The Nikkei 225 jumped 1.1% on 23 October after Prime Minister Shinzo Abe’s surprisingly strong margin of victory in weekend elections. The index now stands at a fresh 21-year high, having recorded 15 straight daily gains, its longest winning streak ever.
But while market optimism about policy and leadership continuity is understandable, we see several reasons for investors to remain more cautious over the mid-term:
- Abe’s post-election comments support our expectations that he will focus on constitutional reform over major supportive economic measures. A planned supplementary budget, while helpful, should amount to roughly JPY 2tr, or just 0.4% GDP.
- Markets may cheer higher odds for the reappointment of stimulus-friendly BoJ Governor Kuroda in April 2018. However, an eventual recovery in CPI, which we expect to rise above 1% within the next 12 months, could lead Kuroda to consider policy normalization as soon as the second half of 2018.

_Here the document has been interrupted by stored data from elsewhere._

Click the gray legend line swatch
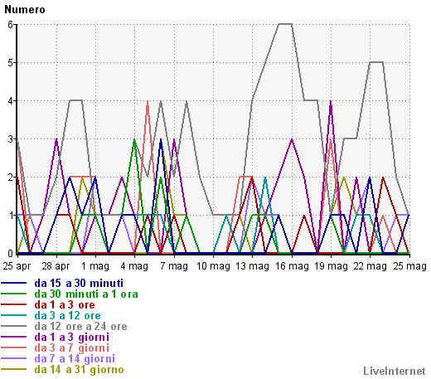The height and width of the screenshot is (379, 431). [x=14, y=326]
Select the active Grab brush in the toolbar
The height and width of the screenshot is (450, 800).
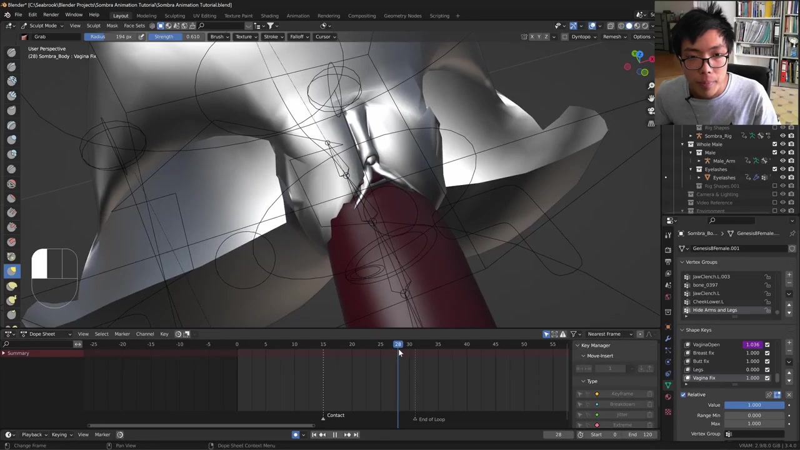coord(11,271)
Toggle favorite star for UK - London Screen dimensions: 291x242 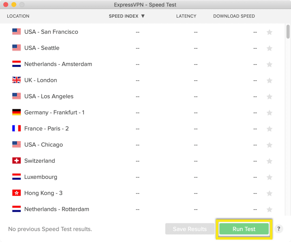coord(270,81)
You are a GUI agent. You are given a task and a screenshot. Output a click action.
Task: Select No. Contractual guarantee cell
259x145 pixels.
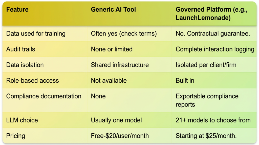point(213,34)
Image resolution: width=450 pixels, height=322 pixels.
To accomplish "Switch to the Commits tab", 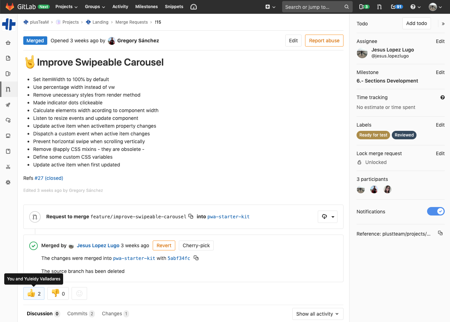I will tap(81, 314).
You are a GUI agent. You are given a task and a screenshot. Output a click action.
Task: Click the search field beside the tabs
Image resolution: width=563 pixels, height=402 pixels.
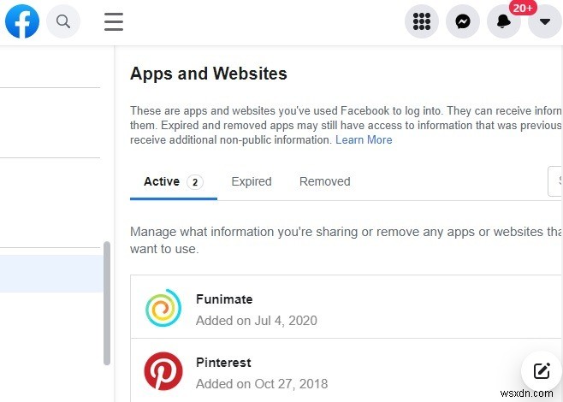click(x=555, y=181)
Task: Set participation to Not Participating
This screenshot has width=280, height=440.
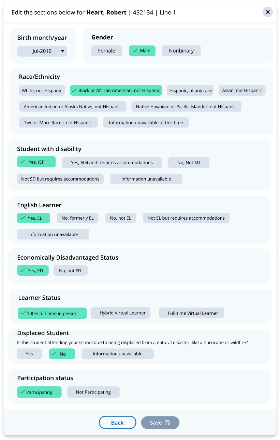Action: [x=93, y=392]
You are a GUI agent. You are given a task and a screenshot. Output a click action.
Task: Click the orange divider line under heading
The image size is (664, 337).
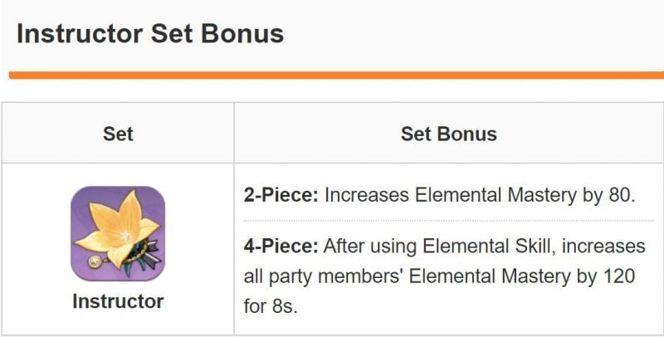tap(332, 75)
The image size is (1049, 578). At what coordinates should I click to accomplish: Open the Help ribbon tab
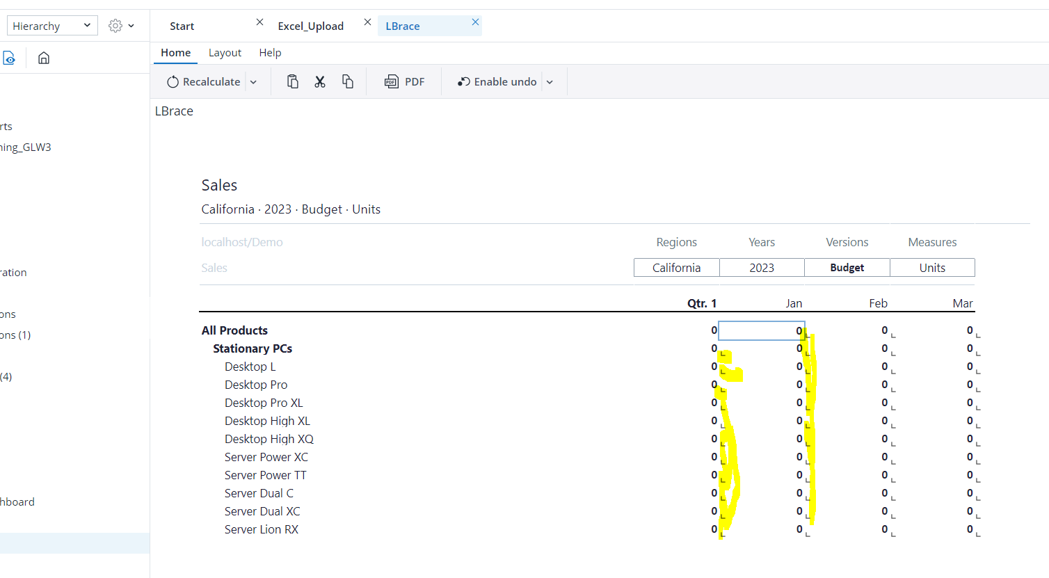tap(270, 53)
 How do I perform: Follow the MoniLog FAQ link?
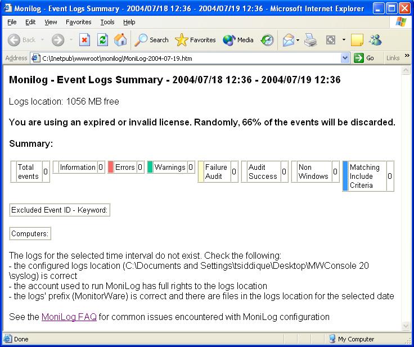coord(69,317)
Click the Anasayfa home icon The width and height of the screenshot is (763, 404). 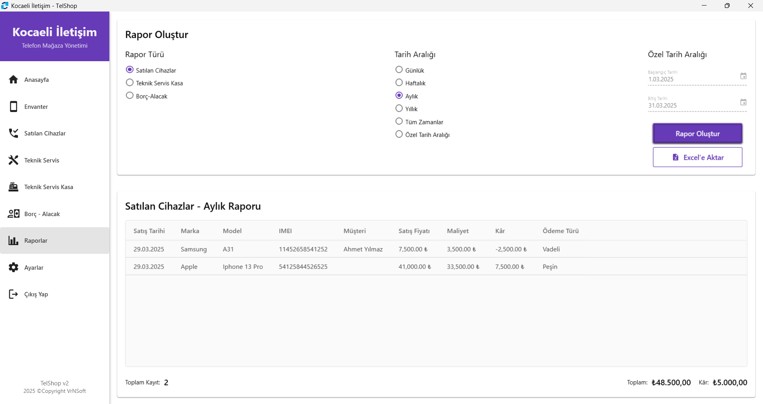coord(14,79)
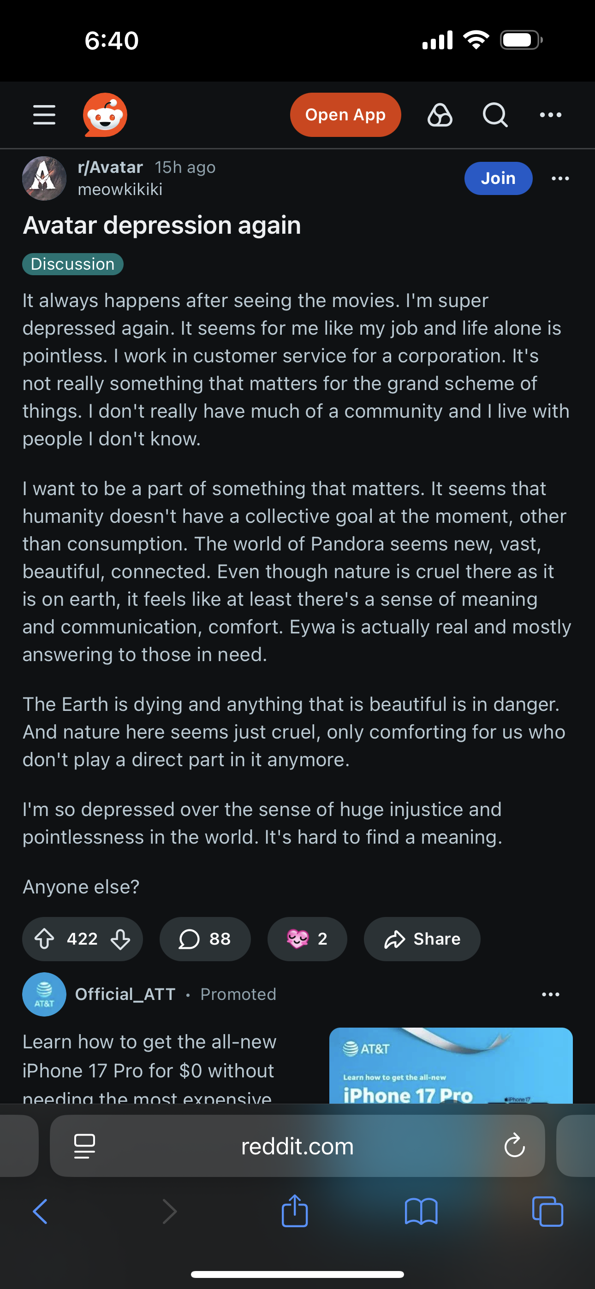Tap the reddit.com address field
The image size is (595, 1289).
(x=297, y=1146)
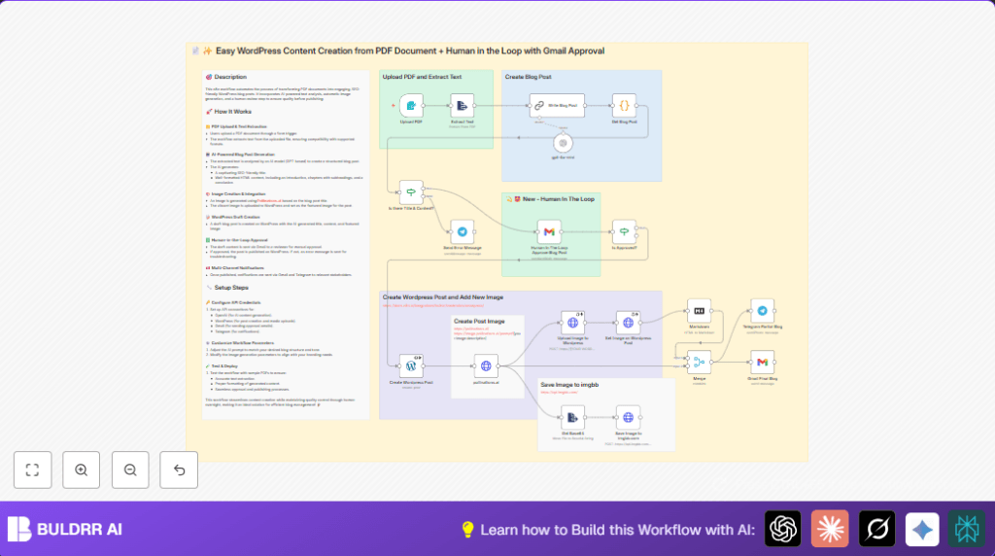Screen dimensions: 995x556
Task: Click the fit-to-view canvas button
Action: pyautogui.click(x=32, y=469)
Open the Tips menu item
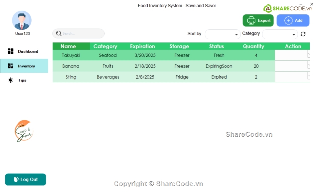Viewport: 316px width, 193px height. tap(22, 80)
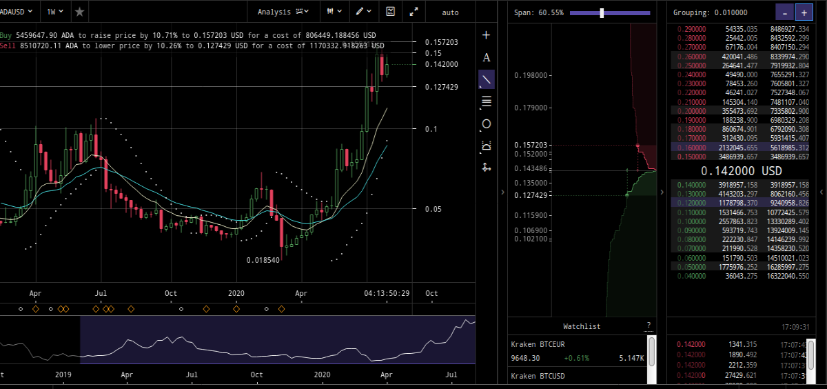Screen dimensions: 827x389
Task: Select the ellipse drawing tool
Action: click(487, 123)

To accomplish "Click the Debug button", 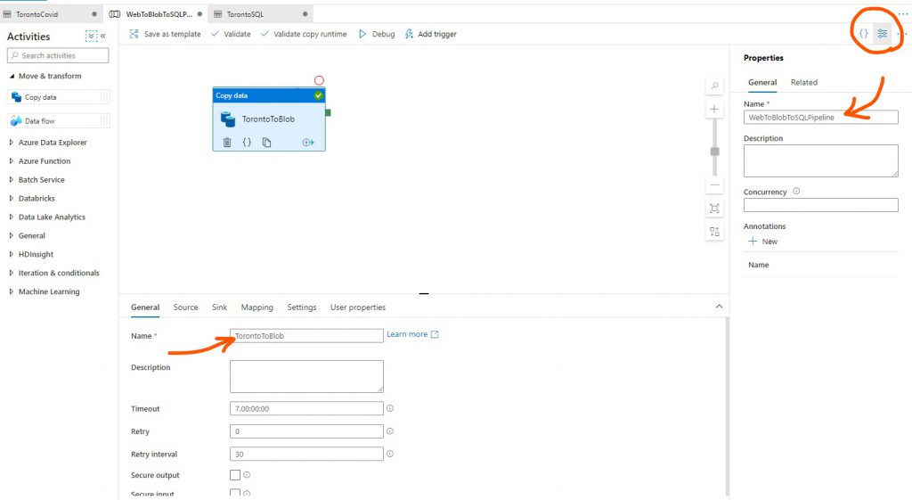I will coord(377,34).
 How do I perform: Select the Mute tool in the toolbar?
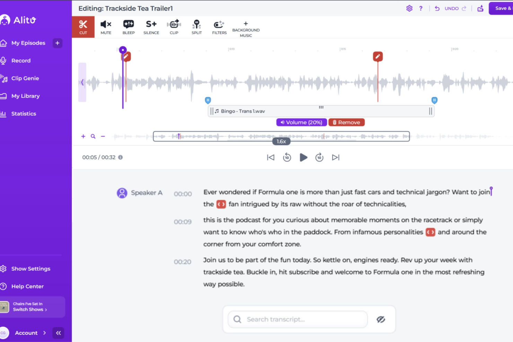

- In the near term, Japan’s economy should continue to expand above trend alongside a global upswing. Corporate earnings growth though has already hit a peak, in our view, and should decelerate through the next fiscal year. Abe’s planned sales tax hike (to 10%, from 8% now) for later next year could add to headwinds.
So we see limited upside for Japanese equities, and prefer stocks that can benefit from a tightening labor market or the emergence of inflation. We remain neutral on Japan in our global tactical asset allocation.